Cogito, ergo sum. I think, therefore I am.

macOS PDF reader for active reading. Open a PDF, take edge notes beside each page, look up any word, and generate a NotebookLM video overview for any chapter. Chapter structure is detected automatically on-device with a local LLM when the PDF has no embedded outline. Reading progress is restored when you reopen a book.

Features

PDF reading with automatic margin cropping, single and two-page layouts, zoom, bookmarks, and full-text search. Reading progress is saved per book and restored on reopen.

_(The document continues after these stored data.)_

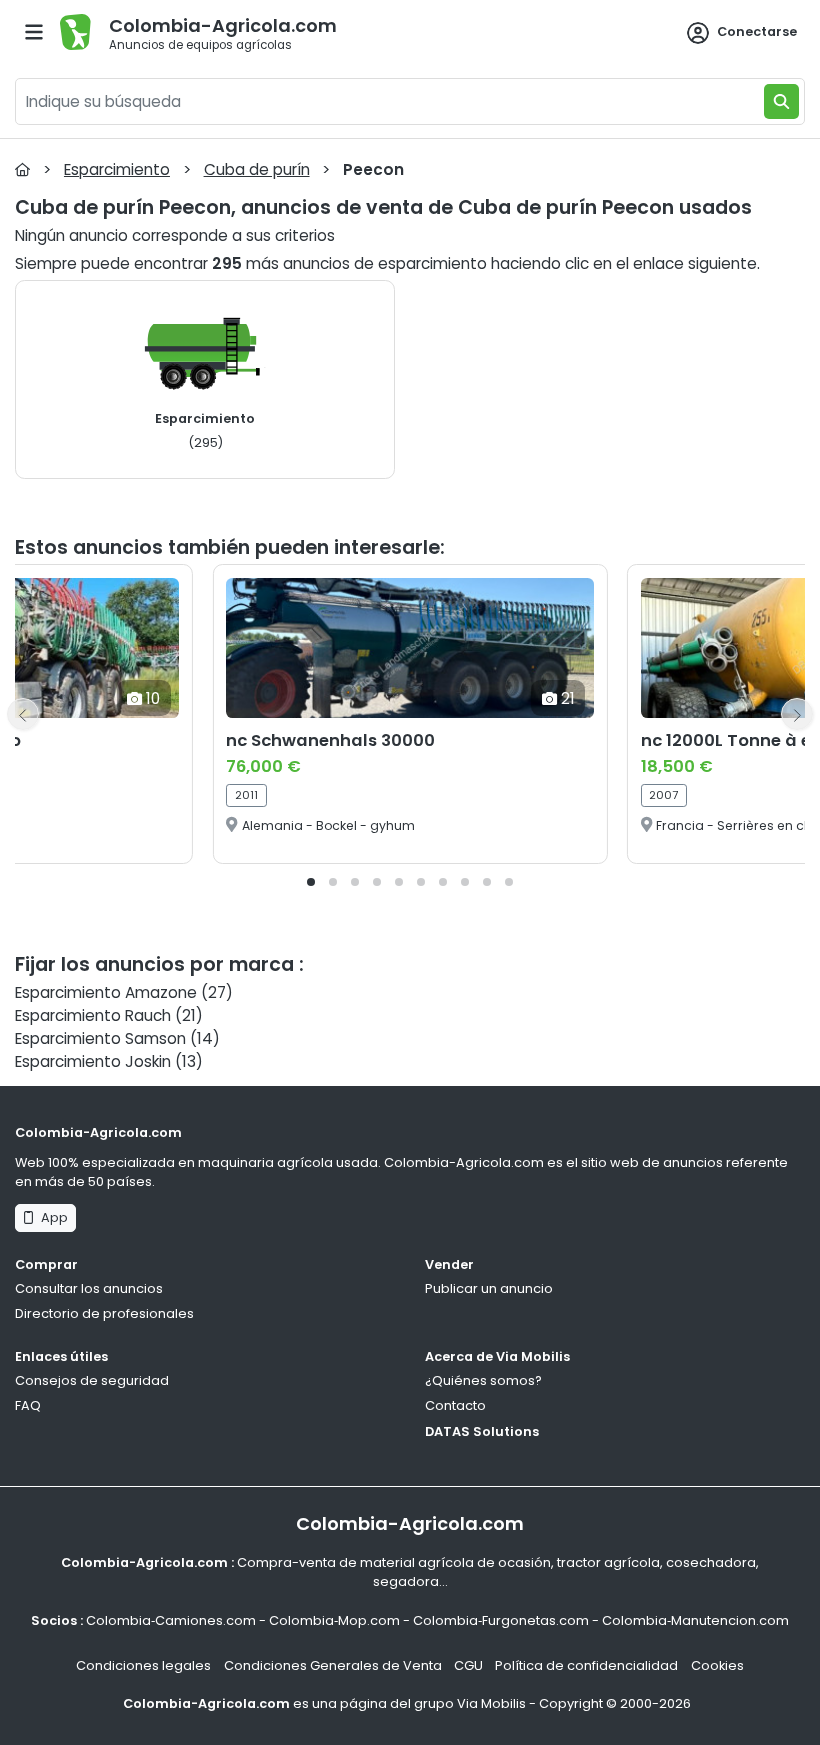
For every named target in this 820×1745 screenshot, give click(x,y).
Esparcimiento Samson (100, 1038)
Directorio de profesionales (104, 1313)
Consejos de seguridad (92, 1380)
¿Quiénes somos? (483, 1380)
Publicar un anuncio (489, 1288)
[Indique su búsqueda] (781, 101)
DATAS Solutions (482, 1431)
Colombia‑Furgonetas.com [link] (501, 1620)
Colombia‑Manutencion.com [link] (695, 1620)
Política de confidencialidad (586, 1665)
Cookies (717, 1665)
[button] (311, 882)
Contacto (455, 1405)
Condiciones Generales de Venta (333, 1665)
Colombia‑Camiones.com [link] (171, 1620)
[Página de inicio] (22, 169)
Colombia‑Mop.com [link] (334, 1620)
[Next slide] (797, 714)
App (51, 1217)
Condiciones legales (143, 1665)
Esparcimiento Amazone (106, 992)
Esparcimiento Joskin (93, 1061)
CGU (468, 1665)
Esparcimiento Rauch (93, 1015)
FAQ (28, 1405)
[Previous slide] (23, 714)
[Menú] (34, 32)
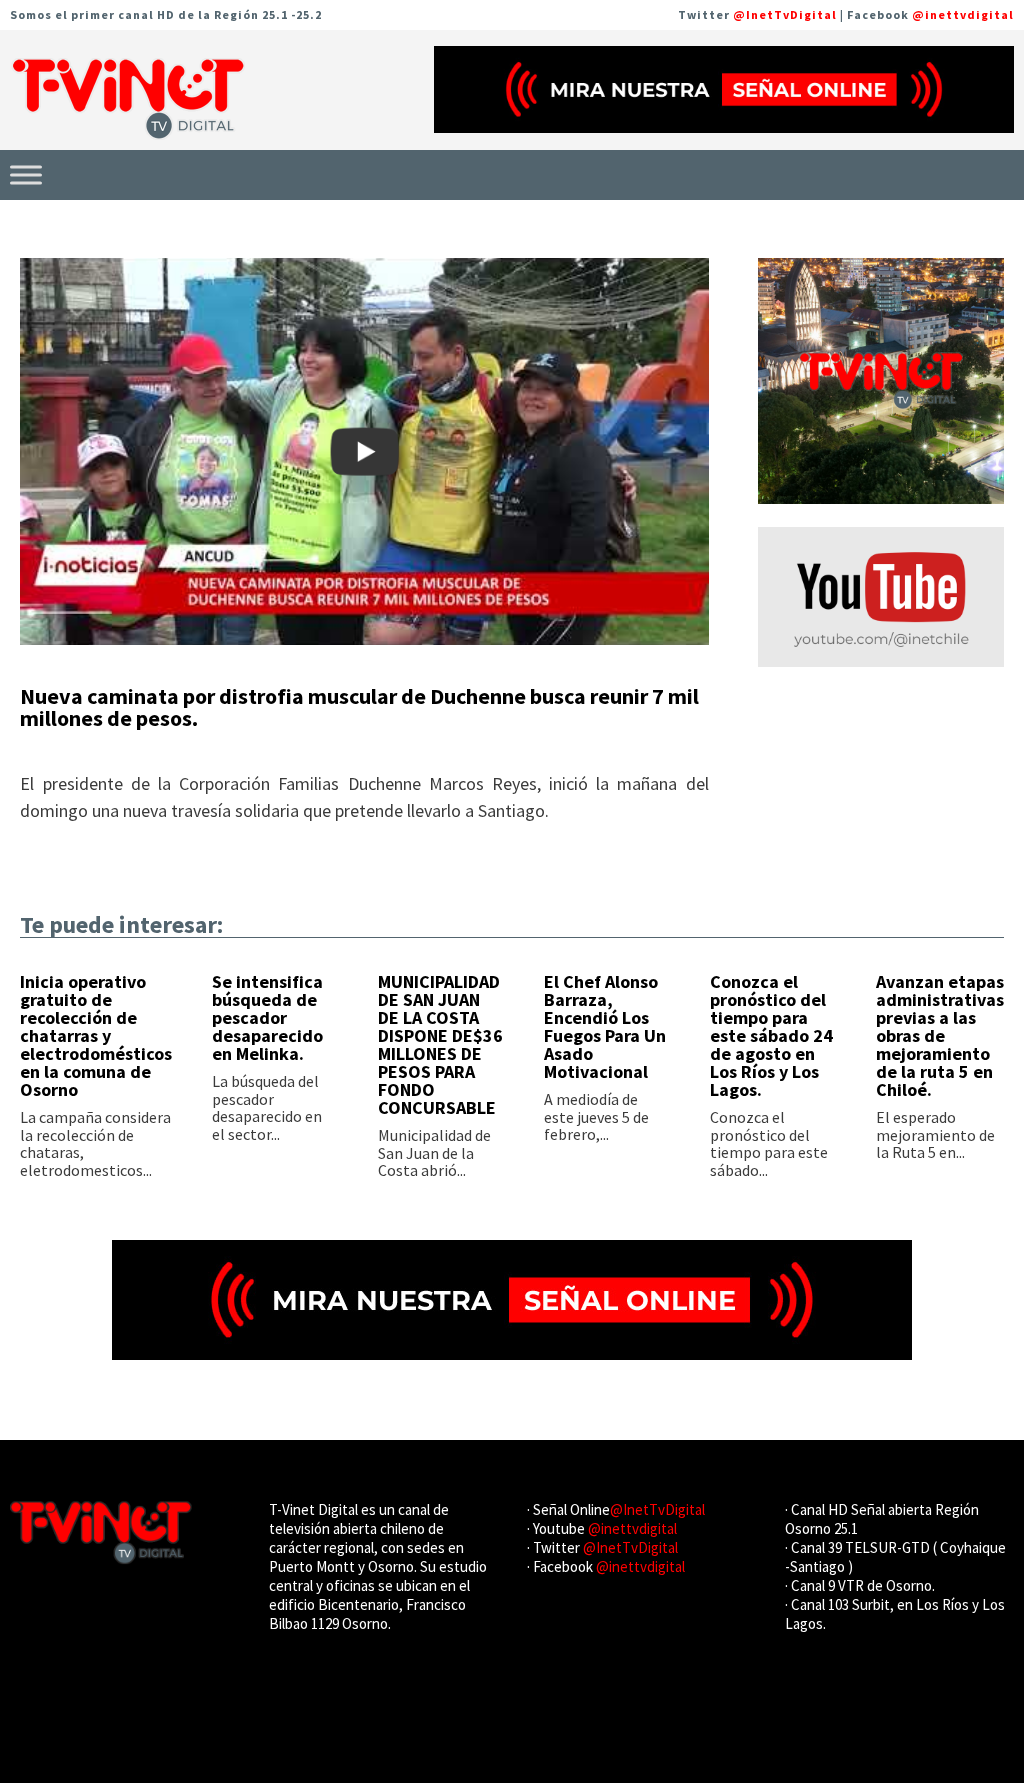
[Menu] (26, 174)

Edge notes in two-page mode: narrow panels beside each page for free-form notes.

Word translation: select any word and get a Wikipedia-powered card in one of eight languages.

Chapter video overviews: click the video icon on any chapter's first page in two-page mode, or on the chapter row in the outline sidebar. Cogito extracts that chapter, uploads it to Google NotebookLM with an animation brief, and streams generation progress. The finished MP4 plays in a full-window overlay with captions. Chapters with existing videos show a green checkmark in the outline.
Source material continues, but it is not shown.